Il sogno di Zakia Khudadadi e Hossain Rasouli, gli atleti paralimpici afgani che rischiavano di non poter partecipare ai Giochi di Tokyo 2020, sono arrivati finalmente nella capitale giapponese. Dopo che i talebani, una volta preso il comando in Afghanistan, avevano impedito loro di partire sono riusciti a lasciare Kabul su un volo dell’Aeronautica militare australiana ed ora sono pronti per vivere l’avventura a cinque cerchi.
Khudadadi, 23 anni, gareggerà nella categoria K44 del taekwondo e sarà la prima atleta donna a rappresentare l’Afghanistan ai Giochi Paralimpici.
Hossain Rasouli, lanciatore del disco, ha perso il braccio sinistro in un’esplosione in miniera ed è al debutto a cinque cerchi.

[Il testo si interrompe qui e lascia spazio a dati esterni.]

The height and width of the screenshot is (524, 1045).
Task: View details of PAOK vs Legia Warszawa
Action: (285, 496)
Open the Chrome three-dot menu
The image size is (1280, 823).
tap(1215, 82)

Il presidente del Comitato italiano paralimpico Luca Pancalli ha dichiarato all’Ansa: “Riempie di gioia il fatto che Zakia e Rasouli potranno gareggiare e questo anche grazie al fatto che siamo riusciti a smuovere la situazione”.
Il presidente della Federazione italiana taekwondo, Angelo Cito, tra i primi a mobilitarsi per aiutare i due atleti, ha detto: “Apprendere che Zakia è arrivata al villaggio paralimpico è già una grandissima vittoria per lo sport, olimpico e paralimpico, e per tutto quello che le ragazze afghane stanno attraversando in questo momento”.
L’Afghanistan ha fatto il suo debutto paralimpico ai Giochi di Atlanta 1996 e con l’eccezione di Sydney 2000, ha partecipato ad ogni edizione successiva ma non ha mai vinto una medaglia.